_STATED EXERCISE_:
Rewrite every line of the records below as a numbered list, leaving out any blank lines.

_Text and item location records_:
__________________________________________________

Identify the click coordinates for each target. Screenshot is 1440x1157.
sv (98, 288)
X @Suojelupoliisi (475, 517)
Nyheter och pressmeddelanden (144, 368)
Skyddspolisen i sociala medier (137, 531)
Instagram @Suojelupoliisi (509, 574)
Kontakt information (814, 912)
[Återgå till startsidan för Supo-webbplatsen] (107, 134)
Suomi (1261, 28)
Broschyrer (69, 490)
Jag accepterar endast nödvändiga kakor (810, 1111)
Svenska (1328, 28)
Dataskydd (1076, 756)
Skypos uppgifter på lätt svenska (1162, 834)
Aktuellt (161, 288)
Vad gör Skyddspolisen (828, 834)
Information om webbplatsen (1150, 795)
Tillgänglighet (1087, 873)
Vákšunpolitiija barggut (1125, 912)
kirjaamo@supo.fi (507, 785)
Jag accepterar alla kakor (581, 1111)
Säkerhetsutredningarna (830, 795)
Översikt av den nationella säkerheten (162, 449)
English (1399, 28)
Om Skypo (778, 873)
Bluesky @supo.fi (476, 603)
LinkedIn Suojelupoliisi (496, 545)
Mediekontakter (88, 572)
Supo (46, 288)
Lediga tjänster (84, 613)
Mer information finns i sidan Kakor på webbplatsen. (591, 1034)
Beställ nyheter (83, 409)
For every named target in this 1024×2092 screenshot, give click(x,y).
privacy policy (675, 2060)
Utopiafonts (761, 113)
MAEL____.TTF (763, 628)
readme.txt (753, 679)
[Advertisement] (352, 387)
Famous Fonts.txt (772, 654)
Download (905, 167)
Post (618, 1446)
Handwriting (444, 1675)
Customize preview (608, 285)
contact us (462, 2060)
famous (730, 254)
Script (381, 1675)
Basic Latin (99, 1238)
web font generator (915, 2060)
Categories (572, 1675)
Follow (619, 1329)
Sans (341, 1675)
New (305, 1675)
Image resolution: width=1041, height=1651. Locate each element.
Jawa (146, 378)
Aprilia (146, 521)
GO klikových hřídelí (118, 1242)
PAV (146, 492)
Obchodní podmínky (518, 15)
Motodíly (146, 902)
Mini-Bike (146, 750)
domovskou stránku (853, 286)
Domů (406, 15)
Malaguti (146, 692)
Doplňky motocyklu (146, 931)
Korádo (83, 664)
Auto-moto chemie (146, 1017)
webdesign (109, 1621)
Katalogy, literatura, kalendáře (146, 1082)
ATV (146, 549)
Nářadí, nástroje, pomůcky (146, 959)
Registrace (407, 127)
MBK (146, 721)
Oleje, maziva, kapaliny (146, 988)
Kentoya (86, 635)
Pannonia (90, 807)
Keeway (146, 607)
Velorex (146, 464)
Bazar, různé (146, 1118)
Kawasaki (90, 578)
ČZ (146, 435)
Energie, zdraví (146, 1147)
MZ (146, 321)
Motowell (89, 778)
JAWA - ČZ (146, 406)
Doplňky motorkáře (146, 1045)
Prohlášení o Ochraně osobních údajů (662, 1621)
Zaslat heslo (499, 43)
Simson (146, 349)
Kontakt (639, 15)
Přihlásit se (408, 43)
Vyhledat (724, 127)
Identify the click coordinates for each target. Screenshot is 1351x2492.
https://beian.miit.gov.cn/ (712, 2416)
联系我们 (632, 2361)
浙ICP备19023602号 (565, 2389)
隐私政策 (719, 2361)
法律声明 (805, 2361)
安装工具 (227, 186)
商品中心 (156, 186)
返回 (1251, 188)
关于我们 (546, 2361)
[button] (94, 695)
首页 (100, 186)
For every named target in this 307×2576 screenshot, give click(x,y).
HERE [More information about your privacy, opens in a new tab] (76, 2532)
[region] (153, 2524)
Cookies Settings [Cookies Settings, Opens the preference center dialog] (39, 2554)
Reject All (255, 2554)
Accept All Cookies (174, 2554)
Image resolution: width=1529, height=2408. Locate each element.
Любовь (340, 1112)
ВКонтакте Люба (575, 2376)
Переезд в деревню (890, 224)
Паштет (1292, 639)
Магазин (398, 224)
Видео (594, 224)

__________________________________________________

_SOLUTION TO THE PROBLEM_:
1. Identify the click coordinates for each target. Screenshot is 1440x1157.
2. sv (98, 288)
3. X @Suojelupoliisi (475, 517)
4. Nyheter och pressmeddelanden (144, 368)
5. Skyddspolisen i sociala medier (137, 531)
6. Instagram @Suojelupoliisi (509, 574)
7. Kontakt information (814, 912)
8. [Återgå till startsidan för Supo-webbplatsen] (107, 134)
9. Suomi (1261, 28)
10. Broschyrer (69, 490)
11. Jag accepterar endast nödvändiga kakor (810, 1111)
12. Svenska (1328, 28)
13. Dataskydd (1076, 756)
14. Skypos uppgifter på lätt svenska (1162, 834)
15. Aktuellt (161, 288)
16. Vad gör Skyddspolisen (828, 834)
17. Information om webbplatsen (1150, 795)
18. Tillgänglighet (1087, 873)
19. Vákšunpolitiija barggut (1125, 912)
20. kirjaamo@supo.fi (507, 785)
21. Jag accepterar alla kakor (581, 1111)
22. Säkerhetsutredningarna (830, 795)
23. Översikt av den nationella säkerheten (162, 449)
24. English (1399, 28)
25. Om Skypo (778, 873)
26. Bluesky @supo.fi (476, 603)
27. LinkedIn Suojelupoliisi (496, 545)
28. Mediekontakter (88, 572)
29. Supo (46, 288)
30. Lediga tjänster (84, 613)
31. Mer information finns i sidan Kakor på webbplatsen. (591, 1034)
32. Beställ nyheter (83, 409)
33. For every named target in this 1024×2092 screenshot, give click(x,y).
34. privacy policy (675, 2060)
35. Utopiafonts (761, 113)
36. MAEL____.TTF (763, 628)
37. readme.txt (753, 679)
38. [Advertisement] (352, 387)
39. Famous Fonts.txt (772, 654)
40. Download (905, 167)
41. Post (618, 1446)
42. Handwriting (444, 1675)
43. Customize preview (608, 285)
44. contact us (462, 2060)
45. famous (730, 254)
46. Script (381, 1675)
47. Basic Latin (99, 1238)
48. web font generator (915, 2060)
49. Categories (572, 1675)
50. Follow (619, 1329)
51. Sans (341, 1675)
52. New (305, 1675)
53. Image resolution: width=1041, height=1651. Locate each element.
54. Jawa (146, 378)
55. Aprilia (146, 521)
56. GO klikových hřídelí (118, 1242)
57. PAV (146, 492)
58. Obchodní podmínky (518, 15)
59. Motodíly (146, 902)
60. Mini-Bike (146, 750)
61. domovskou stránku (853, 286)
62. Domů (406, 15)
63. Malaguti (146, 692)
64. Doplňky motocyklu (146, 931)
65. Korádo (83, 664)
66. Auto-moto chemie (146, 1017)
67. webdesign (109, 1621)
68. Katalogy, literatura, kalendáře (146, 1082)
69. ATV (146, 549)
70. Nářadí, nástroje, pomůcky (146, 959)
71. Registrace (407, 127)
72. MBK (146, 721)
73. Oleje, maziva, kapaliny (146, 988)
74. Kentoya (86, 635)
75. Pannonia (90, 807)
76. Keeway (146, 607)
77. Velorex (146, 464)
78. Bazar, různé (146, 1118)
79. Kawasaki (90, 578)
80. ČZ (146, 435)
81. Energie, zdraví (146, 1147)
82. MZ (146, 321)
83. Motowell (89, 778)
84. JAWA - ČZ (146, 406)
85. Doplňky motorkáře (146, 1045)
86. Prohlášení o Ochraně osobních údajů (662, 1621)
87. Zaslat heslo (499, 43)
88. Simson (146, 349)
89. Kontakt (639, 15)
90. Přihlásit se (408, 43)
91. Vyhledat (724, 127)
92. Identify the click coordinates for each target. Screenshot is 1351x2492.
93. https://beian.miit.gov.cn/ (712, 2416)
94. 联系我们 (632, 2361)
95. 浙ICP备19023602号 (565, 2389)
96. 隐私政策 (719, 2361)
97. 法律声明 (805, 2361)
98. 安装工具 (227, 186)
99. 商品中心 (156, 186)
100. 返回 (1251, 188)
101. 关于我们 (546, 2361)
102. [button] (94, 695)
103. 首页 (100, 186)
104. For every named target in this 307×2576 screenshot, give click(x,y).
105. HERE [More information about your privacy, opens in a new tab] (76, 2532)
106. [region] (153, 2524)
107. Cookies Settings [Cookies Settings, Opens the preference center dialog] (39, 2554)
108. Reject All (255, 2554)
109. Accept All Cookies (174, 2554)
110. Image resolution: width=1529, height=2408. Locate each element.
111. Любовь (340, 1112)
112. ВКонтакте Люба (575, 2376)
113. Переезд в деревню (890, 224)
114. Паштет (1292, 639)
115. Магазин (398, 224)
116. Видео (594, 224)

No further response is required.